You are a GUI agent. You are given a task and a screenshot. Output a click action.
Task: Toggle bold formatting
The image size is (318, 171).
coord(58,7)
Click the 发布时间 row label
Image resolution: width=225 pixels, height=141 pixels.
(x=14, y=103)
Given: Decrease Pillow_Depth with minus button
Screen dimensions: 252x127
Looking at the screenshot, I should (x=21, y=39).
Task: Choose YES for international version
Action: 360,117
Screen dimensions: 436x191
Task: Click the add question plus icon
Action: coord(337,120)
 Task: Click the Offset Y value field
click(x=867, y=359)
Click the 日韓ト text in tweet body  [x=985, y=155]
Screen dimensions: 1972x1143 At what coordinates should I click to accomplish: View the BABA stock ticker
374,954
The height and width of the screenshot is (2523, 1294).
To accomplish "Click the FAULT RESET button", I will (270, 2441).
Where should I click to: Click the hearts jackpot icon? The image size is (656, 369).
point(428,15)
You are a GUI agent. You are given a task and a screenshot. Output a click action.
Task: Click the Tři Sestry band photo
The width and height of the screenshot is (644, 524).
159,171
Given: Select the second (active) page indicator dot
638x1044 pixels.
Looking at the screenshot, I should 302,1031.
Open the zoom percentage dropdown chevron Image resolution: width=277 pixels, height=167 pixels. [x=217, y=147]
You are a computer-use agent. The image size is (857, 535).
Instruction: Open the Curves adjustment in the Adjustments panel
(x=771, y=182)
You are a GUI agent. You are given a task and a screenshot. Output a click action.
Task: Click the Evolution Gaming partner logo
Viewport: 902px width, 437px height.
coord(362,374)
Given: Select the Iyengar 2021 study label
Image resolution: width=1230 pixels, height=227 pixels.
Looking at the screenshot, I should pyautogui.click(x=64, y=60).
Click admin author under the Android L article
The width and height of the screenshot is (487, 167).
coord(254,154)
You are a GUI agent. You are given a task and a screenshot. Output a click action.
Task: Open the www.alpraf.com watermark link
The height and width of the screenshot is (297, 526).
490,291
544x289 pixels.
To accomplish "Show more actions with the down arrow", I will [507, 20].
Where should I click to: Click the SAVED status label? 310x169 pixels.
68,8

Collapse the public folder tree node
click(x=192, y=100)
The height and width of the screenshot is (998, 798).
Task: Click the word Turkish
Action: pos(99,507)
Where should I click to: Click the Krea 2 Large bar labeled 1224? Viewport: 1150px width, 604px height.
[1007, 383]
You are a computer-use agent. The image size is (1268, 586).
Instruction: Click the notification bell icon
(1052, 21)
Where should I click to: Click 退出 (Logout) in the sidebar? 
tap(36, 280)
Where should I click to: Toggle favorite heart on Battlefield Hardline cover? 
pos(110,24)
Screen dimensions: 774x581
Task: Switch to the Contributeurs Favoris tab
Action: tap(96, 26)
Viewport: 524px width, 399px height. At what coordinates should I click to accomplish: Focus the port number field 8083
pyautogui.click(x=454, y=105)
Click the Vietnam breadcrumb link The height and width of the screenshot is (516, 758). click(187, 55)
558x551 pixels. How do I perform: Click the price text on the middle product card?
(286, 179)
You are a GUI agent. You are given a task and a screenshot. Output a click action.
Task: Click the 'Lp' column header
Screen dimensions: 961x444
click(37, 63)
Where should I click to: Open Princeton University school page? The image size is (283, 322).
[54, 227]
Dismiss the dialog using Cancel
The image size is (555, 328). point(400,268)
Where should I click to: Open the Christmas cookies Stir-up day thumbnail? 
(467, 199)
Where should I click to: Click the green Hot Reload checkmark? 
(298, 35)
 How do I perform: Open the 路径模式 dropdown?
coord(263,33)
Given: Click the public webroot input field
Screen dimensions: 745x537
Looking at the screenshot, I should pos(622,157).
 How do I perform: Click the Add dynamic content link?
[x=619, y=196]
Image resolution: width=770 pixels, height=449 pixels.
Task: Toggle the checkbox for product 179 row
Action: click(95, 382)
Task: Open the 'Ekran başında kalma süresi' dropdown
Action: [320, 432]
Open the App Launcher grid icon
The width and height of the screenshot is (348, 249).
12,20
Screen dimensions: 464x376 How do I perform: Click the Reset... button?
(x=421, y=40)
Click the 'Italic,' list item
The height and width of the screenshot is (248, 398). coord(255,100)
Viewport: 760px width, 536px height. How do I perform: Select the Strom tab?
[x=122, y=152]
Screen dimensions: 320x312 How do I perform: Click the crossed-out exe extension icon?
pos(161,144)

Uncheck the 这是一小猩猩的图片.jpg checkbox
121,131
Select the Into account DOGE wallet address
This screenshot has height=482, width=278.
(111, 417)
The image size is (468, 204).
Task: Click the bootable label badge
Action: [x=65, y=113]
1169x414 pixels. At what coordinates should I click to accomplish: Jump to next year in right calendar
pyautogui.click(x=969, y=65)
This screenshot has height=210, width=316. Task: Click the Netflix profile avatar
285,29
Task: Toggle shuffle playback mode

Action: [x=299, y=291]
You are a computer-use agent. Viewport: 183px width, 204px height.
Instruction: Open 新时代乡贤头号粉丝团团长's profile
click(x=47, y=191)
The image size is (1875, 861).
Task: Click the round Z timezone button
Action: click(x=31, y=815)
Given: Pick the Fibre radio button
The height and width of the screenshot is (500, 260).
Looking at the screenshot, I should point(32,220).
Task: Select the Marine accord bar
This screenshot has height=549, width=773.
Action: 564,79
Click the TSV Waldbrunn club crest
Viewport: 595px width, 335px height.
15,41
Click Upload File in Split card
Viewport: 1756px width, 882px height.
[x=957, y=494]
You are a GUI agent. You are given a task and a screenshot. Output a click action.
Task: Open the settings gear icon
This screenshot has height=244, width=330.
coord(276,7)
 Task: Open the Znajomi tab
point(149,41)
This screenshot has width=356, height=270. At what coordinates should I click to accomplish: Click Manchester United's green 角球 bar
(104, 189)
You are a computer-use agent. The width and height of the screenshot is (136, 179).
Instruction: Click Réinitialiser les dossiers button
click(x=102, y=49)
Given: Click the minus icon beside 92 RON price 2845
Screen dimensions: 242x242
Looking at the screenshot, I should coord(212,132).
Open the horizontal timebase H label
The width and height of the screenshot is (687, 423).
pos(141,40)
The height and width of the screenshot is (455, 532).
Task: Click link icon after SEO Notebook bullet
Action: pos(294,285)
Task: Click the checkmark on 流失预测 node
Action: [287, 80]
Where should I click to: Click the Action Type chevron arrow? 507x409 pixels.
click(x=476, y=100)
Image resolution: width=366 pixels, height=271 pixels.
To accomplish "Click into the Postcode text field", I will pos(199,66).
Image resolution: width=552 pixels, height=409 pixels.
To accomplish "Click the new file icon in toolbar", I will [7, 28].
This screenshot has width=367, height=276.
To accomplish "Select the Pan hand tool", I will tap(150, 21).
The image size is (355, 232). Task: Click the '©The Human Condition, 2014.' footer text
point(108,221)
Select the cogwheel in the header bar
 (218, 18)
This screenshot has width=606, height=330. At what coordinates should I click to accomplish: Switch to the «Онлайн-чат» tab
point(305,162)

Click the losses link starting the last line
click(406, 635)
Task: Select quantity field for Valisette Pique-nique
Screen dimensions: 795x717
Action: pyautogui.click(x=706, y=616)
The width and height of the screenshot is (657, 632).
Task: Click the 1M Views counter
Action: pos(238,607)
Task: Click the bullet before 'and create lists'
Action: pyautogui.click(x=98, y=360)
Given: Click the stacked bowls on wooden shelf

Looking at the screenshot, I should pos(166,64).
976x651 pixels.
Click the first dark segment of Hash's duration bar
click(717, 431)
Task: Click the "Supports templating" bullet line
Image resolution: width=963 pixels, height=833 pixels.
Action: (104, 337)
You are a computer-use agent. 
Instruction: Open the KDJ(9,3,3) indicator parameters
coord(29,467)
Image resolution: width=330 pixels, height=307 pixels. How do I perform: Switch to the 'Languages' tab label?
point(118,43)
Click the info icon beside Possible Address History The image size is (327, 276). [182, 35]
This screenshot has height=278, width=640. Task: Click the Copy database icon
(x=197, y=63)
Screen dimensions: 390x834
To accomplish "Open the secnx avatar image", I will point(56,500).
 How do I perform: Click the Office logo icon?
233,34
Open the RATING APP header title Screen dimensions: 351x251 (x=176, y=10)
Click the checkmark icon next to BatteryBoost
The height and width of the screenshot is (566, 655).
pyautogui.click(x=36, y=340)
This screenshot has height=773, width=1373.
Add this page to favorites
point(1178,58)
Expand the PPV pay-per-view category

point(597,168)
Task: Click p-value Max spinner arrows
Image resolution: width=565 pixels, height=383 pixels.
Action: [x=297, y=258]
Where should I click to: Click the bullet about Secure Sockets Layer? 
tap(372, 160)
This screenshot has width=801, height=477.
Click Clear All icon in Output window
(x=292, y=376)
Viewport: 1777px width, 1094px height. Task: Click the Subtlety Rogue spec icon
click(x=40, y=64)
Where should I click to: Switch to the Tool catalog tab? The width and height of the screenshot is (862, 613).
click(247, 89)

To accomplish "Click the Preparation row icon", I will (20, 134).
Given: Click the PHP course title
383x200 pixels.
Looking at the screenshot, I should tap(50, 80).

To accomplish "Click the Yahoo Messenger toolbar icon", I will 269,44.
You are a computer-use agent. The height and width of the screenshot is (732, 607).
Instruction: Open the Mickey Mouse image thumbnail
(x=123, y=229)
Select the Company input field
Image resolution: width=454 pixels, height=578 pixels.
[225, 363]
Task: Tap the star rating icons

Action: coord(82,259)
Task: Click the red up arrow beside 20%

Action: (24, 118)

_ _ _ _

- _Task details_: If a line in the material contains "with", show it.

- _Answer section_:
Given: Decrease Pillow_Depth with minus button
To accomplish "Show more actions with the down arrow", I will [507, 20].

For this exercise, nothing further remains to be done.